Aim of the exercise »
Rewrite the listing below, from the line containing "This screenshot has width=1581, height=747." down to the line containing "The image size is (581, 880).", as a Markdown table with the columns Row and Line, numbering each row and omitting blank lines.

Task material »

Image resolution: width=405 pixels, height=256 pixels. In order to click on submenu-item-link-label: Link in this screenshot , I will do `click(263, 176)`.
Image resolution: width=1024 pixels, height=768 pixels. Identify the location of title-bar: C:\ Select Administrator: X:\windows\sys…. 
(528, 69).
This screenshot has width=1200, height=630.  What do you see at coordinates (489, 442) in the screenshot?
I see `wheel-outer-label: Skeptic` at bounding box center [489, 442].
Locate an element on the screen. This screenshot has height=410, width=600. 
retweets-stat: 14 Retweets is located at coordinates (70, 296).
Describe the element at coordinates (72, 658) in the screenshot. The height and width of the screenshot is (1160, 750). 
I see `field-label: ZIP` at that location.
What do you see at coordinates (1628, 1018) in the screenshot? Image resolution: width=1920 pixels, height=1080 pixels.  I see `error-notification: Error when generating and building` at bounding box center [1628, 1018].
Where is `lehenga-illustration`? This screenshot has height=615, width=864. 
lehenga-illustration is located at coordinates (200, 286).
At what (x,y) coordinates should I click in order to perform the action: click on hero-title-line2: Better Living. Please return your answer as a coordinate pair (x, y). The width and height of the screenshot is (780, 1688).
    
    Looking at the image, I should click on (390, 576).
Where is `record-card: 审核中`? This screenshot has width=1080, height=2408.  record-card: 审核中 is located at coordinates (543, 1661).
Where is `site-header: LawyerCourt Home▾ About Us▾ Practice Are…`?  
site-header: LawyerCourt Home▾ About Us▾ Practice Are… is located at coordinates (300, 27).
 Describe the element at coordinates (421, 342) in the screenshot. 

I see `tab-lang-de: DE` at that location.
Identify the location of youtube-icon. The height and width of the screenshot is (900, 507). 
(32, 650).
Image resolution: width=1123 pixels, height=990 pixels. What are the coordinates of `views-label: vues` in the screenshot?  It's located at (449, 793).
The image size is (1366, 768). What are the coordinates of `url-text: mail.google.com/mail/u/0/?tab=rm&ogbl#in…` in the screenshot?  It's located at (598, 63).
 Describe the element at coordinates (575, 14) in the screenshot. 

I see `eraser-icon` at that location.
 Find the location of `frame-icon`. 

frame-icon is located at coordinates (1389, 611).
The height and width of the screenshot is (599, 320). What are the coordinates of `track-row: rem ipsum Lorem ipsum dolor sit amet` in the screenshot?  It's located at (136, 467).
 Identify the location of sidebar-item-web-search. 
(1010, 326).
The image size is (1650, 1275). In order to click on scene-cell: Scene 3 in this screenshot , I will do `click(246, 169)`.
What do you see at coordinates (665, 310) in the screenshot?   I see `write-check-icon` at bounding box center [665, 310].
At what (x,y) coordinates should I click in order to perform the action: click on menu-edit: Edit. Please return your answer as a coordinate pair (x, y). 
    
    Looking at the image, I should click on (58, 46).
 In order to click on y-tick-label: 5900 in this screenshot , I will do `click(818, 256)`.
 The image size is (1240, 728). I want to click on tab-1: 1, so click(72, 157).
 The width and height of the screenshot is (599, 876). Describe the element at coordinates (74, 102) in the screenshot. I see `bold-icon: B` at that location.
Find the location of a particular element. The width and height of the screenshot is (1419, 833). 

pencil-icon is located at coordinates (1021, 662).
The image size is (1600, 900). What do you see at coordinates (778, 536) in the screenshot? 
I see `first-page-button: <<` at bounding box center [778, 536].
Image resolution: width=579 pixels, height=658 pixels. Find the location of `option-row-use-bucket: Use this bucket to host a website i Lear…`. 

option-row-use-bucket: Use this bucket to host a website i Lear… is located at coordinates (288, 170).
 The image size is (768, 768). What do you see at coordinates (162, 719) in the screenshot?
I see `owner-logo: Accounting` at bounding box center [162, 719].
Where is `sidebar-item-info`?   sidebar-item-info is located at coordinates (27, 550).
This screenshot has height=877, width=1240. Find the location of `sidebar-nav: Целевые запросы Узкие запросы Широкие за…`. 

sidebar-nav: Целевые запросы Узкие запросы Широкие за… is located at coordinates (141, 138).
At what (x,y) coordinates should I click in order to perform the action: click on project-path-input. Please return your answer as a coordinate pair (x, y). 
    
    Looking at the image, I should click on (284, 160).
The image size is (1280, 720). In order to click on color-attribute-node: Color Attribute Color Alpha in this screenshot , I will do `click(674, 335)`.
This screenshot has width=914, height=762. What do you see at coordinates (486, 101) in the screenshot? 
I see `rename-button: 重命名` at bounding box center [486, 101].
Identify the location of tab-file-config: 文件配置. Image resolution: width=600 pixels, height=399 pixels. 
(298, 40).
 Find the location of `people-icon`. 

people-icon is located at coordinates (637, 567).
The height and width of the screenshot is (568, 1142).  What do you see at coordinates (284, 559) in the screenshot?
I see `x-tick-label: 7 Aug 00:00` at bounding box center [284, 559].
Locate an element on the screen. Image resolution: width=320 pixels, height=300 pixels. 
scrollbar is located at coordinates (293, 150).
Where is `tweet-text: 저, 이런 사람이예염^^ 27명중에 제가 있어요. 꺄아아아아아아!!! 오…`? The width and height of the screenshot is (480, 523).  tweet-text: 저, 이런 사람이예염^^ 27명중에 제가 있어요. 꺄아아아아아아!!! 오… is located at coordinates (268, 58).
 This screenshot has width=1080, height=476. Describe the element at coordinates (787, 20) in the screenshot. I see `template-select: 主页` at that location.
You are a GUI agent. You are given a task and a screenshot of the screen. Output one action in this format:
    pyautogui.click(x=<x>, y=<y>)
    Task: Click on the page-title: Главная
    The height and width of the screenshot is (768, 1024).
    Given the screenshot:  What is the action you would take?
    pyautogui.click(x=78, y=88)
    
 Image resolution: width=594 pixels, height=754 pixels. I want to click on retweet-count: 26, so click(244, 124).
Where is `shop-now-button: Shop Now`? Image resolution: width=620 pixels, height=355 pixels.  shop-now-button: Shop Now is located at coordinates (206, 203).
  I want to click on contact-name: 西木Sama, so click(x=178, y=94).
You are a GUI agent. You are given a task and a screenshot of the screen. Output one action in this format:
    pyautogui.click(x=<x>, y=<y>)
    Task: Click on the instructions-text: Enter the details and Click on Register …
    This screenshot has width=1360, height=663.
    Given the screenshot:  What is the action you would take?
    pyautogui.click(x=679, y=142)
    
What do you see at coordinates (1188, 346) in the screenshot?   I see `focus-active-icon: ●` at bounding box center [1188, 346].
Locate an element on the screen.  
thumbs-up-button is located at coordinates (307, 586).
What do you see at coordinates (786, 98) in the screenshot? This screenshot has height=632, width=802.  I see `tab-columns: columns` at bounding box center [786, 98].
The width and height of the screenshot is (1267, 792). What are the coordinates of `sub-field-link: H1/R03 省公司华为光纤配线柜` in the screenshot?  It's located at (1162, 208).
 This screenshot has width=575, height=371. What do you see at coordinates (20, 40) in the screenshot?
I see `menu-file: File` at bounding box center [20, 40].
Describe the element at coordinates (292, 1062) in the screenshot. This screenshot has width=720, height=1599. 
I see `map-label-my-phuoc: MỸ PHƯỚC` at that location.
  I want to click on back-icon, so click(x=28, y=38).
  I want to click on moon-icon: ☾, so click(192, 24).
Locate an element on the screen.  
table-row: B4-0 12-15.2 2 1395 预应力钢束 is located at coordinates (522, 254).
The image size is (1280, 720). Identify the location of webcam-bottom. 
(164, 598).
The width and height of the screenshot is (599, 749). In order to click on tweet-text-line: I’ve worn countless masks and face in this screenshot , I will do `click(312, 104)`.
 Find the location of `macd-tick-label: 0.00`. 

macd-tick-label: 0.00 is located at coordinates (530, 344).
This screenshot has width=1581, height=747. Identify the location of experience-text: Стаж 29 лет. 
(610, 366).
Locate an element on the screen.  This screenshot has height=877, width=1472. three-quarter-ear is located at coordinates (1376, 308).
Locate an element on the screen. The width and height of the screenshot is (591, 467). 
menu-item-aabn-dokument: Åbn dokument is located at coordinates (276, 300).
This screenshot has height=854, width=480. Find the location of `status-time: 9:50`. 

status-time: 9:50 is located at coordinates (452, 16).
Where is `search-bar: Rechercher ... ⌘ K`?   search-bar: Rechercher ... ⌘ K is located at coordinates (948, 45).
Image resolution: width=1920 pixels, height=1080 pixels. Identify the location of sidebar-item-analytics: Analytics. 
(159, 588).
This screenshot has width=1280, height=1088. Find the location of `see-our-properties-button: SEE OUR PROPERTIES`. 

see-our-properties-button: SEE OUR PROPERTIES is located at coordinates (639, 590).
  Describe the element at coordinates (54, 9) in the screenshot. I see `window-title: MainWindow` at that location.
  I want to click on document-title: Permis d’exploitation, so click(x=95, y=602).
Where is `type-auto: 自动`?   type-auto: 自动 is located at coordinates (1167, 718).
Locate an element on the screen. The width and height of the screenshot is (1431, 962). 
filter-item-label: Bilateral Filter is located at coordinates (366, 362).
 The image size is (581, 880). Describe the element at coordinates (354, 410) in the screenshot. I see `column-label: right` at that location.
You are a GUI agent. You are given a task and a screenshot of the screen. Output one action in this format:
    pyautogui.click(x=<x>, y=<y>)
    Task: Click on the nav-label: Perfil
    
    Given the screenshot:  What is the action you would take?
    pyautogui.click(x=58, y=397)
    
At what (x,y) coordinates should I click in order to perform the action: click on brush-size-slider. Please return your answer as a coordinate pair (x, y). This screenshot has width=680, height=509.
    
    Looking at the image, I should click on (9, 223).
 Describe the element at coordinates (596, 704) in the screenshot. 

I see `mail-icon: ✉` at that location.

Completed exercise »
| Row | Line |
|---|---|
| 1 | This screenshot has width=1581, height=747. Identify the location of experience-text: Стаж 29 лет.  |
| 2 | (610, 366). |
| 3 | Locate an element on the screen.  This screenshot has height=877, width=1472. three-quarter-ear is located at coordinates (1376, 308). |
| 4 | Locate an element on the screen. The width and height of the screenshot is (591, 467).  |
| 5 | menu-item-aabn-dokument: Åbn dokument is located at coordinates (276, 300). |
| 6 | This screenshot has height=854, width=480. Find the location of `status-time: 9:50`.  |
| 7 | status-time: 9:50 is located at coordinates (452, 16). |
| 8 | Where is `search-bar: Rechercher ... ⌘ K`?   search-bar: Rechercher ... ⌘ K is located at coordinates (948, 45). |
| 9 | Image resolution: width=1920 pixels, height=1080 pixels. Identify the location of sidebar-item-analytics: Analytics.  |
| 10 | (159, 588). |
| 11 | This screenshot has width=1280, height=1088. Find the location of `see-our-properties-button: SEE OUR PROPERTIES`.  |
| 12 | see-our-properties-button: SEE OUR PROPERTIES is located at coordinates (639, 590). |
| 13 |   Describe the element at coordinates (54, 9) in the screenshot. I see `window-title: MainWindow` at that location. |
| 14 |   I want to click on document-title: Permis d’exploitation, so click(x=95, y=602). |
| 15 | Where is `type-auto: 自动`?   type-auto: 自动 is located at coordinates (1167, 718). |
| 16 | Locate an element on the screen. The width and height of the screenshot is (1431, 962).  |
| 17 | filter-item-label: Bilateral Filter is located at coordinates (366, 362). |
| 18 |  The image size is (581, 880). Describe the element at coordinates (354, 410) in the screenshot. I see `column-label: right` at that location. |